In the new experiment, the team used a more complex test called the topological gap protocol. To pass the test, a device must simultaneously show signatures of Majorana zero modes at each end of the wire, and also show that the electrons are in an energy range where a special kind of superconductivity emerges.
"Rather than look for one particular simple signature of Majorana zero modes, we looked for a mosaic of signatures," says Nayak.
The researchers tested this protocol on hundreds of computer simulations of devices, which considered any impurities in the wires, before using it on experimental data. Nayak says they calculated that for any device that passed the topological gap protocol, the probability of there not actually being a Majorana zero mode within it was less than eight per cent.
However, the non-Volish boffins are already unconvinced. Henry Leggat the University of Basel in Switzerland and his colleagues recently published a set of calculations showing that this test can be fooled by impurities in the wires. "The topological gap protocol as currently implemented is certainly not loophole free," he says.
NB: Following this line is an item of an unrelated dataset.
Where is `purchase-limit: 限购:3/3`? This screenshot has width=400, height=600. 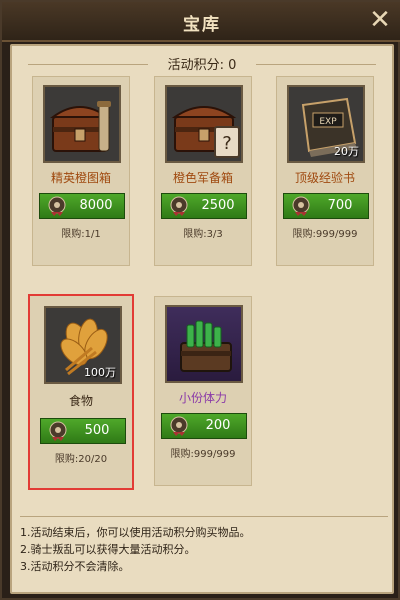 purchase-limit: 限购:3/3 is located at coordinates (203, 234).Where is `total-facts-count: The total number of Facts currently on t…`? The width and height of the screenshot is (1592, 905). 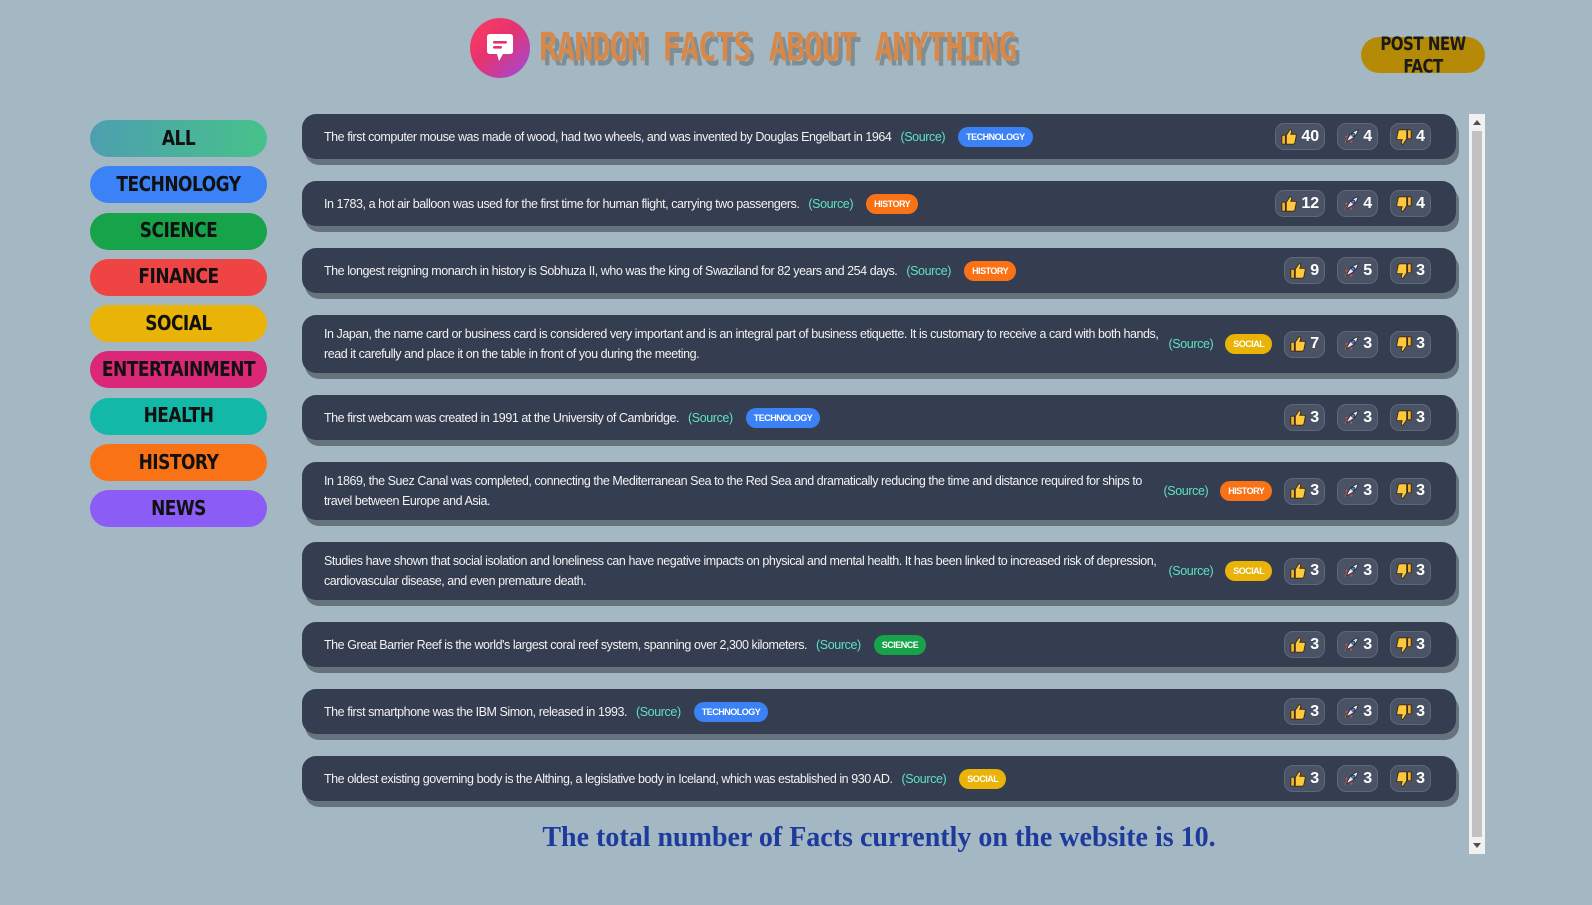
total-facts-count: The total number of Facts currently on t… is located at coordinates (879, 838).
Frolov says that a few details imply that what seem to be Majorana zero modes would be revealed as an effect of disorder if the experiment were repeated with even more sensitive measurements. These include small differences between measurements for the left and right edges of the wire, as well as the measurements of electrons' energies -- the same energies can be indicative of emerging Majorana zero modes or of dirt trapping the electrons.
Anton Akhmerovat the Delft University of Technology in the Netherlands says that for him, the new experiment is not viable evidence that Majorana zero modes have been detected until another team of researchers reproduces it. But this may be difficult as some details of how Microsoft's devices were manufactured have not been published on account of being trade secrets, he says.